Louis achieved his objective of minimising interference with his occupation of the Spanish Netherlands, but other powers began to see France as a common threat. On 27 May, Spain and England signed the Treaty of Madrid, followed, on 31 July, by the Treaty of Breda, which ended the Anglo-Dutch War. That led to the 1668 Triple Alliance between England, the Dutch Republic and Sweden, which forced France to return most of its conquests in the Treaty of Aix-la-Chapelle.

Although Castelo Melhor considered the marriage and the treaty with France to be a triumph, Portugal was financially exhausted and needed to focus on rebuilding its trading networks. Many opposed an agreement that committed them to continuing the war on France's behalf, especially the clause preventing a separate peace. In addition, Maria was an intelligent and resolute individual who wanted to serve French interests and exercise real power. Afonso was controlled by Castelo Melhor, who had no intention of allowing that. She was thus driven to co-operate with her brother-in-law Pedro at first before she allegedly began an affair with him.

Maria persuaded Louis that Pedro was a better asset for furthering French interests. In September, Castelo Melhor was dismissed and went into exile in England, where he became an advisor to King Charles II. In January 1668, the Cortes appointed Pedro as regent, and Afonso spent the rest of his life in close confinement, initially the Azores and then the Palace of Sintra in Lisbon, where he died in 1683.

That facilitated the February 1668 Treaty of Lisbon, which ended the war between Spain and Portugal. Maria retired to a convent and asked for her marriage to be annulled on the grounds of non-consummation. That was approved by her relative, Cardinal Vendôme. She then married Pedro in September 1668.

= Data records =
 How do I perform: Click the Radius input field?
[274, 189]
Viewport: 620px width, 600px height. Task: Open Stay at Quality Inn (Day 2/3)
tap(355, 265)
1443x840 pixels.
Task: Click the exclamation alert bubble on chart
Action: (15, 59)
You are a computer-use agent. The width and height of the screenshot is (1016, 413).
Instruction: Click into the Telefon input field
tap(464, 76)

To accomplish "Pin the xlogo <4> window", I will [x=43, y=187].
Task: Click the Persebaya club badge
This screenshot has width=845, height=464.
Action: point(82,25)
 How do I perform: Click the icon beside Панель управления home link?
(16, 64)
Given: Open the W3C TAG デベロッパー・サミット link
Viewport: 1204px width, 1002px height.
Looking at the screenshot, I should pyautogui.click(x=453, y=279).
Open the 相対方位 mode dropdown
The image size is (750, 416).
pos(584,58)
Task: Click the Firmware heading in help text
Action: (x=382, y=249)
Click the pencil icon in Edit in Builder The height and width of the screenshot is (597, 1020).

= Task goal =
In the text on the 1660s alliances and Portugal's royal court, which treaty ended the war between Spain and Portugal? This material isn't needed here.

= Answer section =
The February 1668 Treaty of Lisbon.